In the case of cupric sulfate and zinc acetate, the maximum solubility for cupric sulfate pentahydrate at 25° C. is 40.0 g per 100 mL water. It was determined that an additional 8.8 g zinc acetate dihydrate could be added to the solution without precipitation. Therefore the total metal salt loading of the solution was increased by 26% as compared to the single salt. High metal loadings were obtained as demonstrated in the data of Table 1, especially when the filter medium (glass filter) was impregnated once, dried, then impregnated and dried a second time.
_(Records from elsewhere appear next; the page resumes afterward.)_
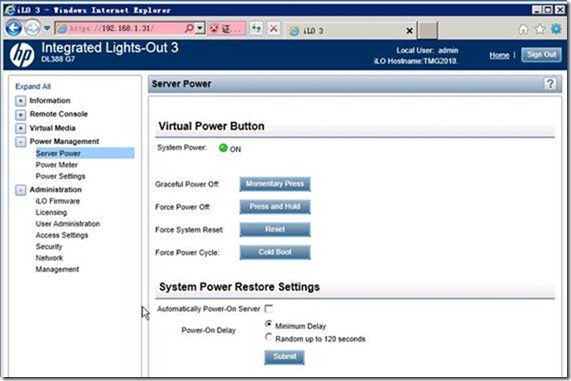The width and height of the screenshot is (571, 381).
Task: Click the browser Back arrow button
Action: click(x=14, y=28)
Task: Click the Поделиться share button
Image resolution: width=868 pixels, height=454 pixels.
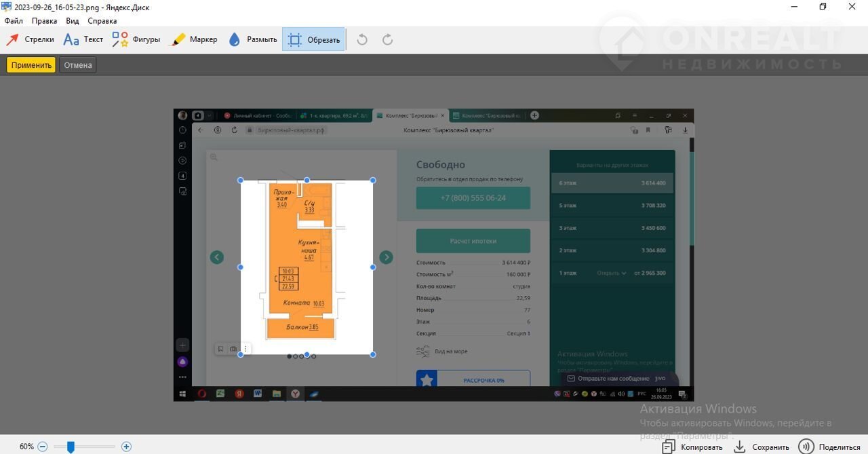Action: 829,447
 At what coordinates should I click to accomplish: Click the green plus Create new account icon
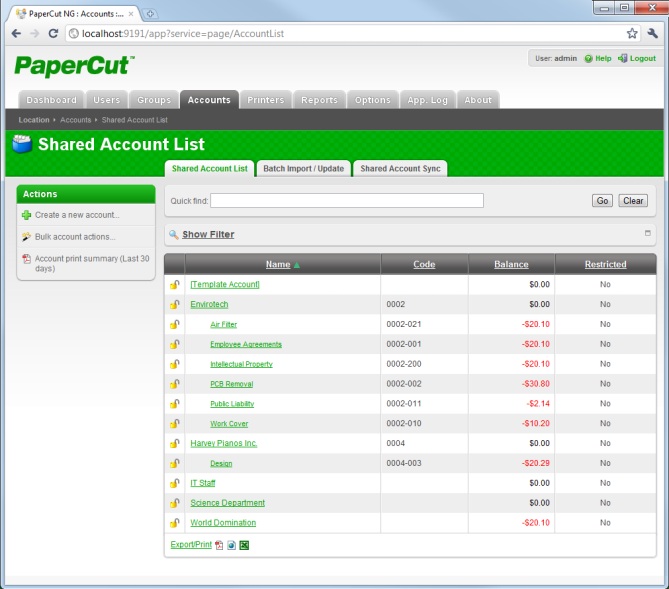point(26,215)

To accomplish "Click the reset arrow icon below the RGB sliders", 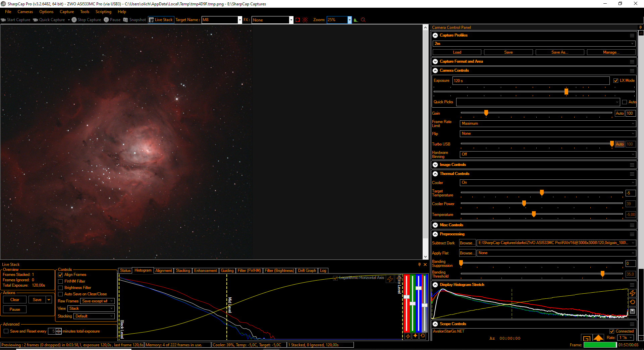I will (x=423, y=336).
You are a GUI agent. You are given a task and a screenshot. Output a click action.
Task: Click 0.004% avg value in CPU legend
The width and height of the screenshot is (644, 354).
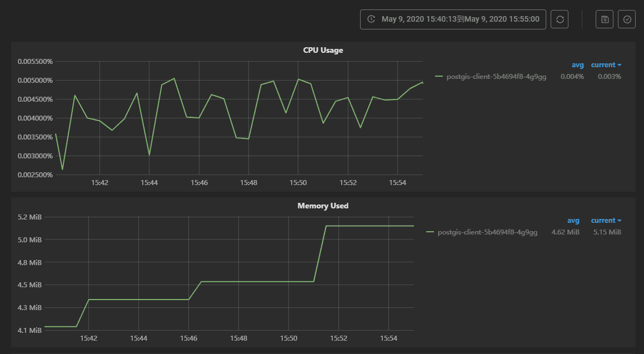coord(572,77)
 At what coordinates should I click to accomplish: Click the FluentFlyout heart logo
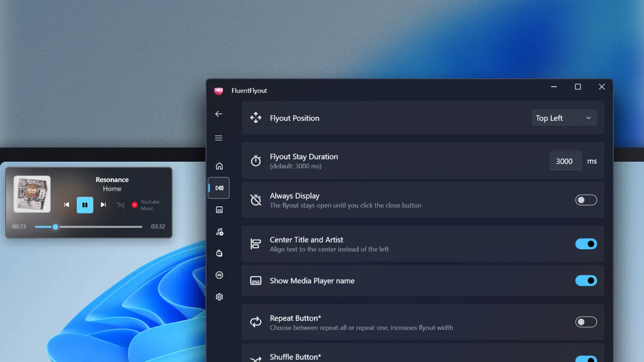pos(218,91)
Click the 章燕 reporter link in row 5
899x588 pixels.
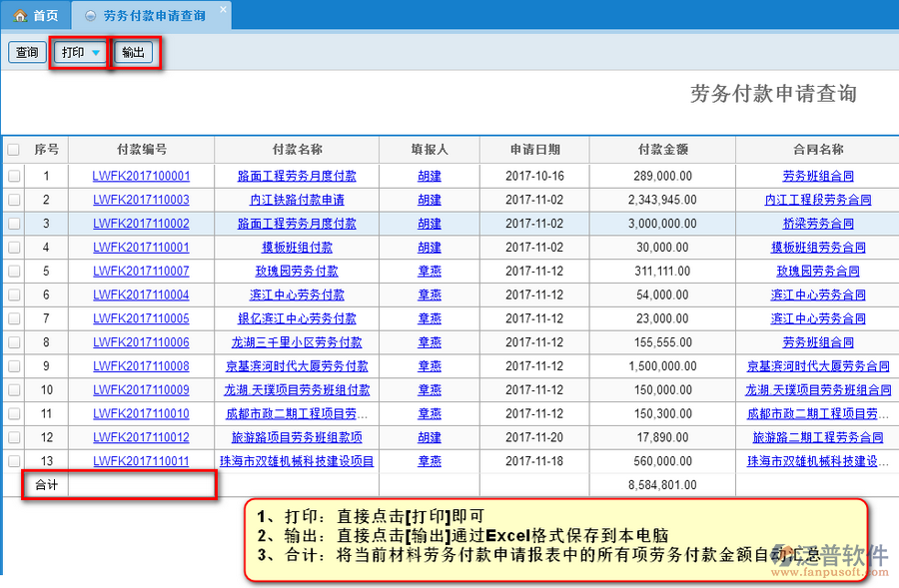click(x=430, y=271)
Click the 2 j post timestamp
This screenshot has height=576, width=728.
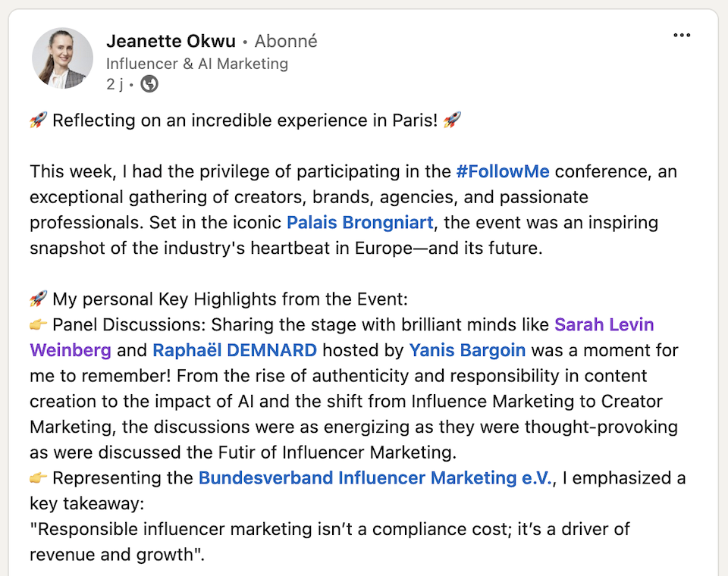pos(115,84)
However, sulfur tolerance showed only a weak correlation with metal loading. Once again, and without limitation to any mechanism, enhanced sulfur tolerance of the combined salts, besides higher mass loading, may be explained by a solid-solid interaction between the sulfidation products copper sulfide and zinc sulfide resulted in improved H₂S capacity. This solid-solid sulfide interaction could explain the sulfur capacity enhancement shown in FIG. 1 for the combined salt filters compared to cupric sulfate or zinc acetate filters made from a single salt.
Table 1 and FIG. 1 show the results of sensor testing using glass filters impregnated with various metal salts using saturated aqueous solutions. The cupric sulfate-zinc acetate solution is 40.0 g of the former and 8.8 g of the latter per 100 mL deionized water as described above.

TABLE 1

			H₂S capacity
		Mass	atop EChem
		loading	sensor
Salt	Chemical formula	(mg)	(a.u.)

Vanadyl sulfate	VOSO₄	27.0 ± 3.8	173 ± 67
Manganese sulfate	MnSO₄	49.6 ± 5.1	187 ± 4
Lead acetate	Pb(C₂H₃O₂)₂	13.8 ± 1.9	491 ± 96
Cupric sulfate/zinc	CuSO₄/Zn(C₂H₃O₂)₂	23.0 ± 1.9	536 ± 4
acetate

The results of Table 1 are shown as mean±standard deviation. Filters were tested in an experimental setup in which the filter hereof was affixed/positioned directly upstream of an electrochemical H₂S sensor. The test gas included 40 ppm H₂S in air. The H₂S capacity was calculated from the area under the curve of the scrubbed H₂S over the course of a 16 hour test. All filters were impregnated one time.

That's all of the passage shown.